Colorado CDOT has a list of coefficients based on R-Value.
Florida Lab MR testing for new construction of existing alignment and potential borrow pits. FWD backcalculation
of MR for existing alignments.
Georgia Soil Support is correlated to soaked CBR.
Indiana CBR or Resilient modulus from lab test
Maine AASHTO 1993
Michigan We backcalculate a resilient modulus from FWD using the MICHBACK program or use testing done in
the 1970s/1980s on typical soil types.
Minnesota Granular Equivalent chart
Mississippi Use double correlation:& LF;
1. Use soil classification to get soaked CBR&LF;
2. Use CBR to get soil support value for flexible and “k” value for rigid.
Montana R-Value testing correlations for resilient modulus. We will use FWD modulus as a supplement to the
R-Value modulus.
Nevada 1993 AASHTO
New Hampshire Currently, we do not characterize subgrades on a project specific basis. We assume a Soil Support Value
of 4.5 for all cases. Based on the types of soil that we have this is conservative but it’s our current practice.
New York NYSDOT procedure which was developed based on AASHTO 1993 Guide.
North Dakota Selected from range given in 1993 AASHTO Design Guide
Ohio Group index and atteberg limits are used to estimate CBR. CBR is used to estimate MR.
Oklahoma Resilient Modulus as determined by AASHTO T-307
Pennsylvania CBR
PR A&TA 1993 AASHTO Design Guide
South Carolina The design SSV is based on laboratory CBR testing of the predominant soil types expected on the project and
adjusted by the Geotechnical Materials Engineer to account for the potential variability on a given project.
South Dakota Suggested values from the 1993 guide
Texas Backcalculation of in situ modulus using deflection data.
Utah Defaults in 1993 guide
Vermont Subgrade, SN = 0
Virginia AASHTO
Q9. Overall, please rate your satisfaction (response should be in terms of design group, not in terms of an individual) with
respect to the use of resilient properties of soils used in the pavement design:
Figure 22 (see chapter two) presents the number of responses for various satisfaction levels derived from the use of
resilient properties in the pavement design. Half of the respondents are satisfied with the use of resilient properties
of subgrades in designing pavements. Twelve respondents expressed satisfaction with respect to the use of resilient
properties of bases for the pavement design.
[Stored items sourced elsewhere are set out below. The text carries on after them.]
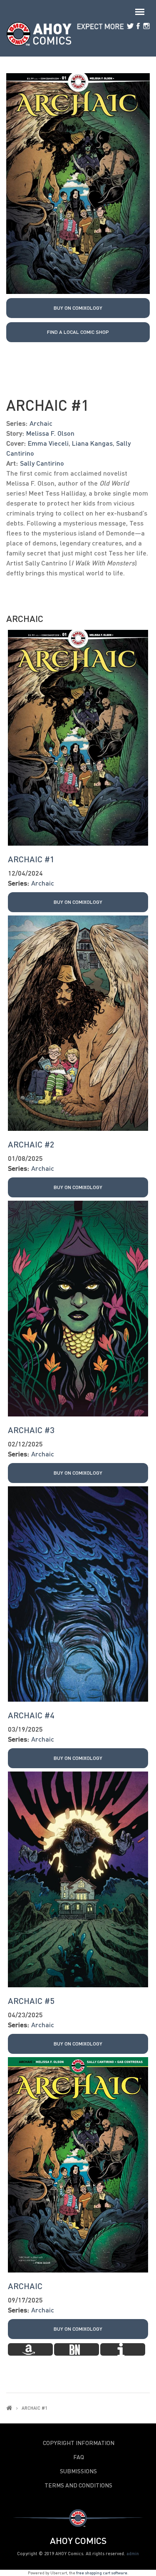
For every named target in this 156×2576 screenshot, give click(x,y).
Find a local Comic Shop (78, 332)
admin (132, 2553)
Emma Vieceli (48, 443)
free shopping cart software (101, 2572)
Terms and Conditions (78, 2485)
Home (9, 2408)
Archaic (41, 423)
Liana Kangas (92, 443)
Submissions (78, 2471)
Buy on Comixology (78, 308)
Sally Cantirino (42, 463)
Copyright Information (78, 2443)
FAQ (78, 2457)
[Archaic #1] (78, 182)
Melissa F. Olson (50, 433)
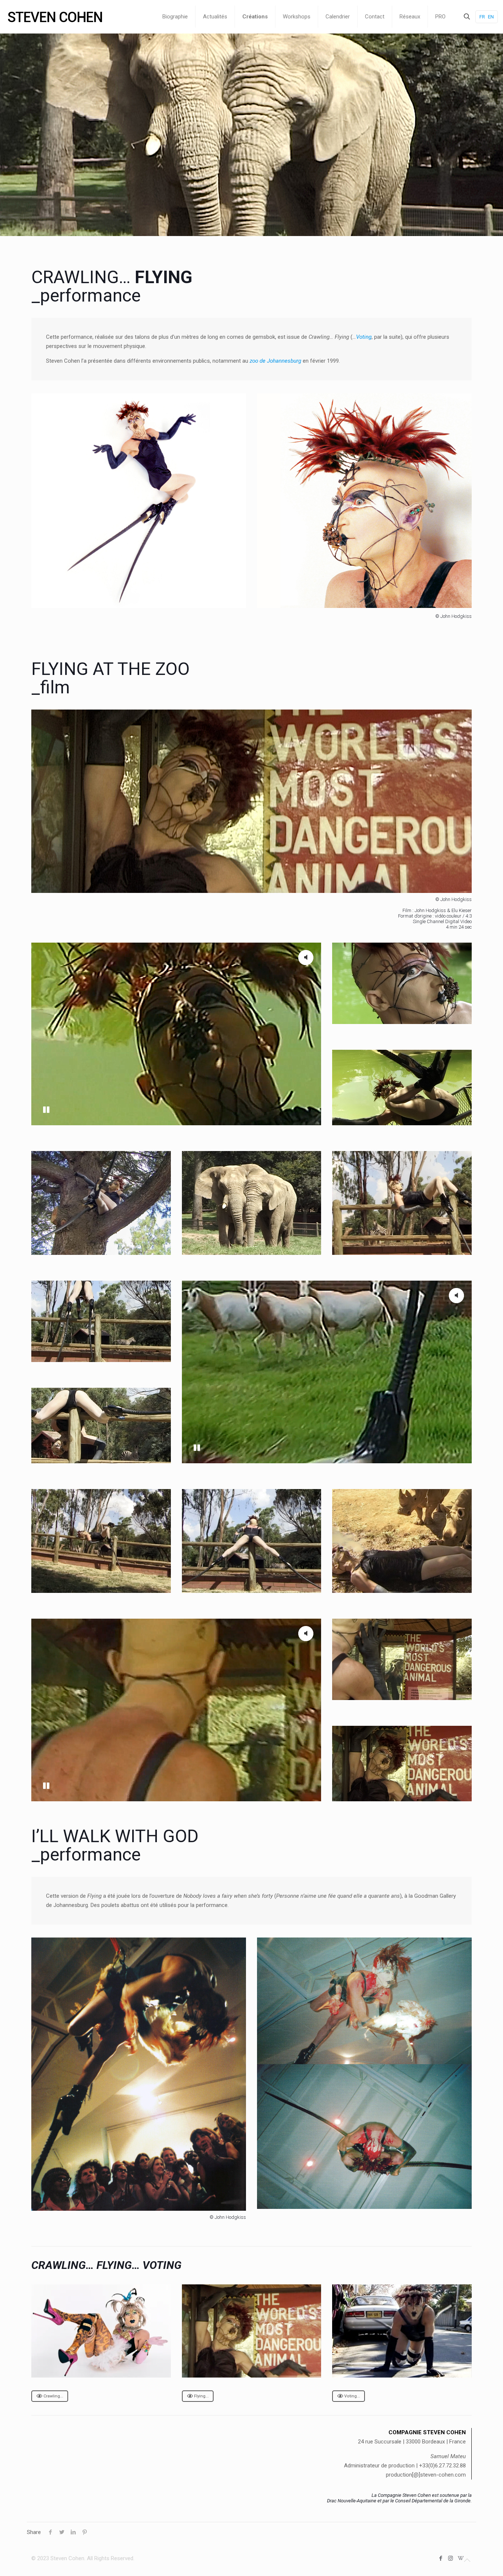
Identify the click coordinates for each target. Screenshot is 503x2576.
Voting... (352, 2396)
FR (482, 17)
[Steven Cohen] (55, 16)
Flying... (201, 2396)
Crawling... (53, 2396)
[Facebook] (440, 2558)
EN (491, 17)
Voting (364, 337)
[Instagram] (450, 2558)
Q10. If the answer is not satisfied or satisfied but could be improved, please mark the reasons for your responses. Also,
please rank the top three of your choices.
The reasons for being not satisfied with using resilient modulus properties in pavement design are further explored.
These responses are summarized in Figures 23 and 24 (in chapter two) for subgrades and bases, respectively. The
majority of respondents attributed reasons for their dissatisfaction to the complicated laboratory or field test procedures
and complicated correlations required to determine the moduli of both subgrades and unbound bases.